=== Extract ===
*** Block opens ***
Artificial intelligence (AI) and machine learning (ML) are driving breakthroughs in innovation, but Federal agencies struggle to keep up with the growth of data that these technologies produce. According to a MeriTalk study, 88 percent of Federal IT leaders are frustrated with their agency’s data management strategies.
Many agencies have used public cloud services to process and store their data but cost and accessibility are challenges for teams innovating with AI, especially when those technologies are working at edge locations.
Scott Beliveau, branch chief of Advanced Analytics at the United States Patent and Trademark Office (USPTO), recently shared it’s essential that Federal agencies have a data management strategy to leverage emerging technologies. “As innovation grows, data grows. So, we must have a data management strategy to leverage all that [incoming] data,” he said.
Where and how agencies store that data directly impacts management costs, efficiency, and ability to support the growing use of emerging technologies such as AI and ML. Teams must consider their mission and decide what solutions will provide the flexibility, security, and analytics they need to keep up.
*** Block closes ***
=== Required work ===
- 1) In the text on federal data management, what percentage of Federal IT leaders are frustrated with their agency's data management strategies?
- 2) In the text on federal data management, take the part starting with "Where and how" and going on through "to keep up.", and switch "flexibility" to "adaptability".
- 3) Pick up the text on federal agencies and data management after its last sentence and carry it further.

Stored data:
*** Block opens ***
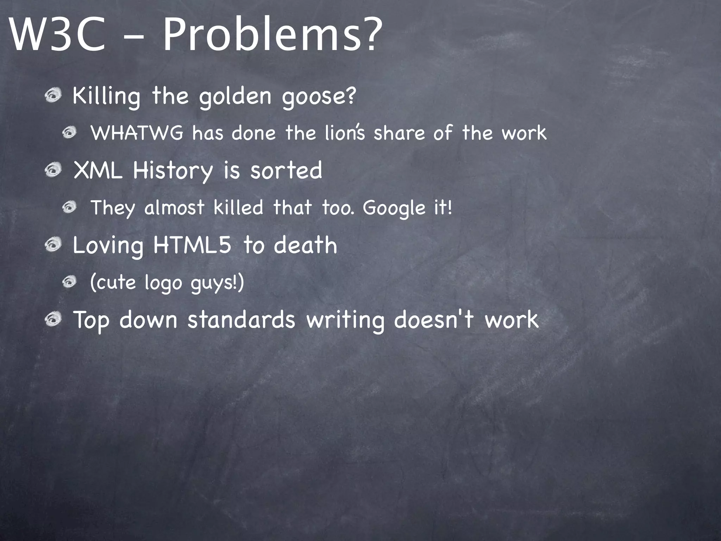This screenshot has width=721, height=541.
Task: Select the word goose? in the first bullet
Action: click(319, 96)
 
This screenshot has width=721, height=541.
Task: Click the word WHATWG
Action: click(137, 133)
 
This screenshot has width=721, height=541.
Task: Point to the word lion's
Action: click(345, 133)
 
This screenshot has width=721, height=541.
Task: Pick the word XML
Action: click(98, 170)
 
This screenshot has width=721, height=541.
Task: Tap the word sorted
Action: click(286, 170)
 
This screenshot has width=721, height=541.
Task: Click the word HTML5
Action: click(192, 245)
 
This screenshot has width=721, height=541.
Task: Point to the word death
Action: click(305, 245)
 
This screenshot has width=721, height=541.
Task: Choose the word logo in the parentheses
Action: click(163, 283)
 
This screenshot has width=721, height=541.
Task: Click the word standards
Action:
*** Block closes ***
=== Responses ===
- 1) 88 percent

- 2)
Where and how agencies store that data directly impacts management costs, efficiency, and ability to support the growing use of emerging technologies such as AI and ML. Teams must consider their mission and decide what solutions will provide the adaptability, security, and analytics they need to keep up.

- 3)
Public Cloud Isn’t Cutting It
Public cloud services are a strong solution for data storage in urban, highly connected areas, and when agencies aren’t downloading massive volumes of data for analysis. However, Gartner reported that by 2022, more than 50 percent of enterprise-generated data will be created and processed outside the central data center or public cloud.
Data collection at the edge often occurs in remote areas, leading to latency when public cloud services are used to collect, access, and move data. Agencies may also be stymied by egress charges assessed when they download data for analysis, noted Mike Lamb, product manager of solution infrastructure at ViON Corp.
“Large egress charges that agencies incur when they pull data down from the public cloud contradict the effectiveness we expect from public clouds,” Lamb said in a recent interview with MeriTalk. “This leads to agencies feeling a lack of control when it comes to where and how they access their data.”
Agencies need an agile, scalable system to manage and access data from the edge to core to cloud – whenever and wherever they carry out their mission.
Object Storage Provides Fast Access to Data
“Agencies need to explore using modern technologies, such as object storage, to achieve the cloud-like convenience they’re looking for, closer to the source of the data, said Rob Renzoni, director of technical sales for the Americas at Quantum.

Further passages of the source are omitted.